ニデックが企てた同意なき買収を退けた工作機械大手の牧野フライス製作所。代替措置として、アジア系投資ファンドのMBKパートナーズによる買収提案を受け入れ、非公開化し、株式市場から「退出」することを決断した。TOB(株式公開買い付け)やMBO(経営陣による買収)を通じて、一旦、ファンドの傘下に入った後、再上場する事例はどのくらいあるのか。また、その顔ぶれは?
牧野、ホワイトナイトの買収提案を受け入れ
2025年前半のM&A戦線で最も注目を集めたニデックによる牧野フライスの買収案件。事前の通知や協議は行わず、1株1万1000円(総額2570億円)での買収を提案したのは昨年12月末。ニデックは当初の予告通り、TOBを4月初めに始めた。

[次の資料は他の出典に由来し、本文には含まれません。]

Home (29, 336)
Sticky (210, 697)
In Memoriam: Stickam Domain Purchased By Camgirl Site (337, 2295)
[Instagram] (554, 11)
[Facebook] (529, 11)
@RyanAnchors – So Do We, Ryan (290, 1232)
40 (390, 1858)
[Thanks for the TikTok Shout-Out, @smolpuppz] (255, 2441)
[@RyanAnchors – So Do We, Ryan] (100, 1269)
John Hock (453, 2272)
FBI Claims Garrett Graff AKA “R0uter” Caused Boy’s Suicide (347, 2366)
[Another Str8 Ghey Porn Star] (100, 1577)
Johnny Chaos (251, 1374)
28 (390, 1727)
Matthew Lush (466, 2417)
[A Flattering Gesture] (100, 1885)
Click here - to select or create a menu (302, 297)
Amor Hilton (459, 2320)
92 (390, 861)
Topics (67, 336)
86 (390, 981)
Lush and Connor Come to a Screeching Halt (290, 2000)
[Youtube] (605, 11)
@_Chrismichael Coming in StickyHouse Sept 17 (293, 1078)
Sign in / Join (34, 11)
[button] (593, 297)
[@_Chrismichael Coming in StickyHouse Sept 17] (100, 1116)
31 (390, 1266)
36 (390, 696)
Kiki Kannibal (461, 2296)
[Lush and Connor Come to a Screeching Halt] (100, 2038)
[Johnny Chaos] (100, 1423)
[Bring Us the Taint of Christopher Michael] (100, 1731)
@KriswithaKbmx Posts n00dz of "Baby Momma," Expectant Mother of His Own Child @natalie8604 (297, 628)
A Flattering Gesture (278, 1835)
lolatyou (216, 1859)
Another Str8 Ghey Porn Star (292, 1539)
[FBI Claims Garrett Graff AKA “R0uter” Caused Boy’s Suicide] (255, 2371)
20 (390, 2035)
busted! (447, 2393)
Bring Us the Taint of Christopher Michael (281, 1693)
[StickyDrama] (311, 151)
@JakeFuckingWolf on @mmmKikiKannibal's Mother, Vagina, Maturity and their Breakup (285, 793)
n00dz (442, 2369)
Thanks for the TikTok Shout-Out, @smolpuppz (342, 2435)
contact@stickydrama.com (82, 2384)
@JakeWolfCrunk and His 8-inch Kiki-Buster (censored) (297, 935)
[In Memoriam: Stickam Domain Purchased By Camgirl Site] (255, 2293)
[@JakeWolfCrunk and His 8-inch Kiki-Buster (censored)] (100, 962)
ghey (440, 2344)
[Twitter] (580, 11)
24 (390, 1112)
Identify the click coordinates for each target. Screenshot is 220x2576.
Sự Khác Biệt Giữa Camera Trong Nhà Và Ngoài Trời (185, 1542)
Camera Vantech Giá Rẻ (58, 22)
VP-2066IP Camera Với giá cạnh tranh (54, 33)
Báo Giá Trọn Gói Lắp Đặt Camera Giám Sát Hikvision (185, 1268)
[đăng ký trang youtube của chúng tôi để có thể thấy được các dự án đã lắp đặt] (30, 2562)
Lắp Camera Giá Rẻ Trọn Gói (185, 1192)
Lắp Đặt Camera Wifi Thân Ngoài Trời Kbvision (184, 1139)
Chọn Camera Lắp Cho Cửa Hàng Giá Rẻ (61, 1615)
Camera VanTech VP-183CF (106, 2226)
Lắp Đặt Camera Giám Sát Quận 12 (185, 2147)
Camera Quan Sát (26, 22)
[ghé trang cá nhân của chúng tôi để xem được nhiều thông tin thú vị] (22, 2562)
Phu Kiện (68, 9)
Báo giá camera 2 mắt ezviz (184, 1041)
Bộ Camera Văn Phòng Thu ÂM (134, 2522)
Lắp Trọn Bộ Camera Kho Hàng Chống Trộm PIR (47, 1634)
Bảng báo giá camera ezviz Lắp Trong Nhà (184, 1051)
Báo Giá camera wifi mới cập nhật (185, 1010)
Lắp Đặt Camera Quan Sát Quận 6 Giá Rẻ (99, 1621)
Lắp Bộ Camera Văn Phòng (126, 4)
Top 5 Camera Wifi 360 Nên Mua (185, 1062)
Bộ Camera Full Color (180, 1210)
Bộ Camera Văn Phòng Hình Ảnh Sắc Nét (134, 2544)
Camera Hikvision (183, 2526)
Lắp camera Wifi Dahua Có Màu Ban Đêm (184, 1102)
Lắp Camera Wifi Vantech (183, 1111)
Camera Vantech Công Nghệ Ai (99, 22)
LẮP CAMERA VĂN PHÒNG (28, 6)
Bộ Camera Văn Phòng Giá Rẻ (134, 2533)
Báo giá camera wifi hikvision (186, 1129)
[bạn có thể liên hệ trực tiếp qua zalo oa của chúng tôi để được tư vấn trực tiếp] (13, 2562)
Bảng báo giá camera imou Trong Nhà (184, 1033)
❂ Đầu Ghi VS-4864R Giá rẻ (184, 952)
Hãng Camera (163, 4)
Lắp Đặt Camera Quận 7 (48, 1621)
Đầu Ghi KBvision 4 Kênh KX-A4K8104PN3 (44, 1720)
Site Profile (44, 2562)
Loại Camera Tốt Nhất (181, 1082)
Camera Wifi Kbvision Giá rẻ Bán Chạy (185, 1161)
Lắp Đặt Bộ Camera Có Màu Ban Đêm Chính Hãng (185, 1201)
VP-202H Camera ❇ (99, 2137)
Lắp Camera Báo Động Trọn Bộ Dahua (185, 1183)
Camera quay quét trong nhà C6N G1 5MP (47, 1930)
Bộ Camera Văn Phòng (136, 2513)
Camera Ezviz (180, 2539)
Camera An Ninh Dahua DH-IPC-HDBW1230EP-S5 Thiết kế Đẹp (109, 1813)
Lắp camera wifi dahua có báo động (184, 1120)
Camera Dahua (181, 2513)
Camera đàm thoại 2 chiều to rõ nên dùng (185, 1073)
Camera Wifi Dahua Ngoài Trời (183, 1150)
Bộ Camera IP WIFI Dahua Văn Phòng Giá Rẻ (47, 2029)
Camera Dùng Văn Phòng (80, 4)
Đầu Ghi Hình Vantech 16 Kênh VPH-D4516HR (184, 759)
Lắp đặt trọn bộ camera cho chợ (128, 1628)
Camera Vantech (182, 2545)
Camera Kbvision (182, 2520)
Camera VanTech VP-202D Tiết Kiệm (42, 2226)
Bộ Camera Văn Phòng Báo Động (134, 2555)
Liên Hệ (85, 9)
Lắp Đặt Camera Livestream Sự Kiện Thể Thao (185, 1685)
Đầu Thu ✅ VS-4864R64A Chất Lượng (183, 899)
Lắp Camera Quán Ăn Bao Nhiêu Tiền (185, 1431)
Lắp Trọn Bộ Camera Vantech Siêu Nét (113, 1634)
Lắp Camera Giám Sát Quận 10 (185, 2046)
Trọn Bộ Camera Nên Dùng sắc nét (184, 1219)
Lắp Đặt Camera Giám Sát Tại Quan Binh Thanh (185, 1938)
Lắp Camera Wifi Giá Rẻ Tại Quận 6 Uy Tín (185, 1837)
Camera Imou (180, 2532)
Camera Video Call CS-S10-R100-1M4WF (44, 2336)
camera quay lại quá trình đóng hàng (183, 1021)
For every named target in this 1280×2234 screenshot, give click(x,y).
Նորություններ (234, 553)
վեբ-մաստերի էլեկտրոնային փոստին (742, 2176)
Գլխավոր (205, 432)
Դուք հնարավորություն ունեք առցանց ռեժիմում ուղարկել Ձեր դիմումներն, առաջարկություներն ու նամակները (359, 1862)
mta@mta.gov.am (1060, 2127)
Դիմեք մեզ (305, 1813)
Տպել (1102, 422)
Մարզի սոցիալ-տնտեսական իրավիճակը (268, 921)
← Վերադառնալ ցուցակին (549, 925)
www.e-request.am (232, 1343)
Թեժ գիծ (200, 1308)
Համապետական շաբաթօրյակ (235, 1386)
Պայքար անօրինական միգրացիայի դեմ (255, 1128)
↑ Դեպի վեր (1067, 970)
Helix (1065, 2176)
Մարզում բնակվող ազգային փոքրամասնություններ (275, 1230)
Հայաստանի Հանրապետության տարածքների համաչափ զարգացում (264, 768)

牧野フライスは対抗措置として買収防衛策を導入。ニデックはこの差し止めを求める仮処分を東京地裁に申請したが、却下されたことで、5月初めにTOBを取り下げた。ニデックが矛を収めたことで4カ月半に及ぶ両社の攻防戦はひとまず決着した。
とはいえ、牧野フライスが単独路線を堅持することはかなわなかった。同意なき買収騒動の渦中、ホワイトナイト(友好的買収者)として名乗りを上げた投資ファンドのMBKパートナーズを招き入れるほかに選択肢がなかったからだ。MBKはニデックを上回る1株1万1751円での買付価格を提示した。
5~7年後をめどに再上場を目指す
牧野フライスはMBKの経営ノウハウや人材・資金面の支援などを受けることで企業価値の向上を実現するとしている。MBKは12月上旬に牧野フライスにTOBを始め、完全子会社化を目指す。TOBが成立すれば、牧野フライスは2026年上期中に東証プライム市場への上場が廃止となる。
牧野フライスは将来の再上場を視野に入れている。6月19日に東京都内の本社で開いた定時株主総会で宮崎正太郎社長は非公開化から5~7年後をめどに再上場を目指す考えを説明したとされる。ファンドにとっては投資資金の回収となる。
TOB・MBOで戦略的非公開化
上場廃止のパターンとしては①証券取引所の上場維持基準を満たせなくなった、⓶経営破綻、③完全子会社化ーに大別される。
このうち完全子会社化は親会社や他社によるものに加え、会社側や経営陣が投資ファンドと連携して行われる場合があるが、いずれも株式取得の方法としてTOBを活用するのが一般的だ。
自主的な上場廃止を目指すのがMBO。TOBの一環として経営陣(主に創業家・オーナー家)が単独、もしくは投資ファンドと組んで行われる。
大半のケースで非公開化は短期的な株価や業績に左右されず、大胆な経営改革を中長期で進めやすくすることを目的とする。いわば、戦略的非公開化だ。その後の再上場は一連の経営改革で生まれ変わった会社の評価を市場に問うことを意味する。